You have posed a technical problem. There are two solutions:
1) chunk the data. I discussed this idea in detail (gory detail) on my blog
quite some time ago.
http://blogs.msdn.com/nickmalik/archive/2004/11/01/250883.aspx 2) don't solve the problem with web services that you write, but rather by
using packaged software. There are literally dozens of applications that
will handle document management for you, especially using the complex and
varied data management requirements you describe.

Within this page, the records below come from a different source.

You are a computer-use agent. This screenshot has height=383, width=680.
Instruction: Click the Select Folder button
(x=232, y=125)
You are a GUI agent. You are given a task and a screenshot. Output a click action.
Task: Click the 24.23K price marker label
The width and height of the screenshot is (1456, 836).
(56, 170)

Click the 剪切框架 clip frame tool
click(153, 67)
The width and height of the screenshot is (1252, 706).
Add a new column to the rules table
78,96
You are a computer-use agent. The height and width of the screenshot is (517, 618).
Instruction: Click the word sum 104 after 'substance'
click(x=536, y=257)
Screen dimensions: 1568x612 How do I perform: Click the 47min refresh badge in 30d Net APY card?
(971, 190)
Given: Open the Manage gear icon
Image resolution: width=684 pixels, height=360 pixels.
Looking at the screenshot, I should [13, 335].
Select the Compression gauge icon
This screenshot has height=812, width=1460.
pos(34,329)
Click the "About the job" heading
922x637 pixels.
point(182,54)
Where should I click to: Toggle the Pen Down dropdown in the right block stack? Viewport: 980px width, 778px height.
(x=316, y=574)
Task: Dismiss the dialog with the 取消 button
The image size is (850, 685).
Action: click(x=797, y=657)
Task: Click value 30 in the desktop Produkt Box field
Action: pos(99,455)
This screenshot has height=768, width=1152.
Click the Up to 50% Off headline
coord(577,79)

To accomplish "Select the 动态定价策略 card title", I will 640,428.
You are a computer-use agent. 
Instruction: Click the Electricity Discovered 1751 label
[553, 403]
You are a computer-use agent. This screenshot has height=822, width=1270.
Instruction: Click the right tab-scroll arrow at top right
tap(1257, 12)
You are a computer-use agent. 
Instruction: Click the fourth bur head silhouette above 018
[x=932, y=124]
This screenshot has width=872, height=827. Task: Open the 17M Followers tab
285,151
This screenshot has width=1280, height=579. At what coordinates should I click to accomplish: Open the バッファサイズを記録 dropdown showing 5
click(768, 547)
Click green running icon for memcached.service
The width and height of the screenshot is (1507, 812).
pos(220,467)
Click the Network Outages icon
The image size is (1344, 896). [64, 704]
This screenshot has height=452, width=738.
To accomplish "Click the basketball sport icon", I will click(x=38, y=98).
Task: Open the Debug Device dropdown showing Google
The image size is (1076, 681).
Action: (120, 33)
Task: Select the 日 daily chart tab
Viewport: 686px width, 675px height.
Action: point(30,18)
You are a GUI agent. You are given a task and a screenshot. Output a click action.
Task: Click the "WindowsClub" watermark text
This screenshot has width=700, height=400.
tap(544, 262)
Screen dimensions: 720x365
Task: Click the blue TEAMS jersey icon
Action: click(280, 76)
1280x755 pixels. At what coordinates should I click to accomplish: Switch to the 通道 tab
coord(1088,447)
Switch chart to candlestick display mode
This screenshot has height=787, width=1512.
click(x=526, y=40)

A very good backgrounder on this topic can be found at:
http://en.wikipedia.org/wiki/Content_management_system (incomplete and not well formatted) Lists of products
http://en.wikipedia.org/wiki/Comparison_of_content_management_systems I suggest that you look into a couple of different products:
Windows SharePoint Server:
http://support.microsoft.com/default.aspx?scid=kb;EN-US;830320 Documentum
http://software.emc.com/products/content_management/content_management.htm There are some open source products in this space as well. I haven't used
any of them and cannot comment on their capabilities, but some are
well-liked, like Alfresco.
Good luck
--
--- Nick Malik [Microsoft]
MCSD, CFPS, Certified Scrummaster
http://blogs.msdn.com/nickmalik Disclaimer: Opinions expressed in this forum are my own, and not
representative of my employer.
I do not answer questions on behalf of my employer. I'm just a
programmer helping programmers.
--
[quoted text, click to view] "Jeff Mason" <je.mason@comcast.net> wrote in message
news:jundf29c3qr4jdtflha21e9ttkeapos5lt@4ax.com...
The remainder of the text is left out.